传统上，RuO₂/TiO₂复合电极制备是通过在TiO₂/Ti基体上多次涂覆含Ru前驱体溶液和随后热分解（TD）来实现的. 为克服上述方法中Ru用量大和利用率低之不足, 本工作主要基于循环伏安法（CV）在TiO₂纳米管阵列（TNA）上电沉积RuO₂制备RuO₂^CV/TNA复合电极. SEM、GIXRD和CV结果表明， 电沉积的RuO₂为无定型结构, 所制备电极中的Ru用量约为传统的RuO₂^TD/TNA电极中Ru用量的1/30. 尽管两电极催化CO₂还原产物的法拉第效率接近, 但是RuO₂^CV/TNA电极比RuO₂^TD/TNA电极展示了更高的还原电流, 较正的初始还原电位和更好的稳定性. 与磷酸盐缓冲溶液中电还原CO₂相比，RuO₂^CV/TNA电极在0.1 mol•L^-1 KHCO₃中电还原CO₂除生成更高法拉第效率的甲酸根和甲烷外，还检测到CO的生成.

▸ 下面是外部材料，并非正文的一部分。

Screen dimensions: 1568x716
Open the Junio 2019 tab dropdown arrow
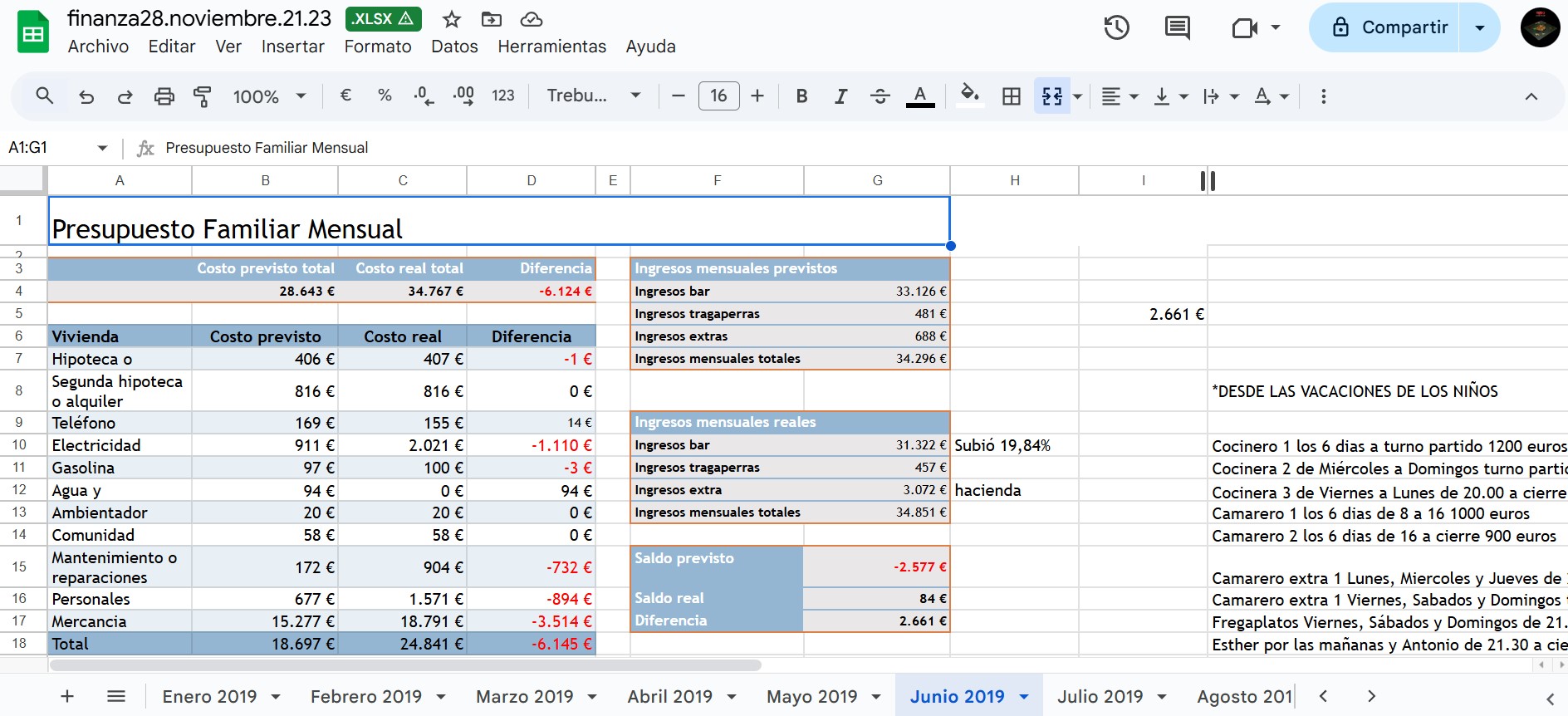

RuO₂/TiO₂ composite materials have multitude of electrocatalytic applications including but not limited to CO₂ reduction reaction (CO₂RR). RuO₂/TiO₂ electrodes were previously prepared by repetitive coating and thermal decomposition (TD) of a Ru(III) precursor solution on Ti substrate. In this work, electrochemical potential cycling is applied to deposit amorphous RuO₂ (α-RuO₂) layers onto TiO₂ nanotube array (TNA) (RuO₂^CV/TNA) preformed on Ti foil. SEM, GIXRD, and voltammetry are applied to characterize the structures of the resulting Ru_O2^CV/TNA. Ru loading on the RuO₂^CV/TNA electrode is ca. 1/30 of that on the conventional RuO₂^TD/TNA electrode. Although both electrodes yield similar faradaic efficiencies (FEs) for the reduction products, the RuO₂^CV/TNA electrode displays a much higher reduction current, a more positive initial reduction potential and a better durability than the RuO₂^TD/TNA one. In addition to higher FEs for formate and CH₄, the RuO₂^CV/TNA electrode yields the product of CO for the CO₂RR in 0.1 mo•lL^-1 KHCO₃, which is not available in a PBS solution with pH 7.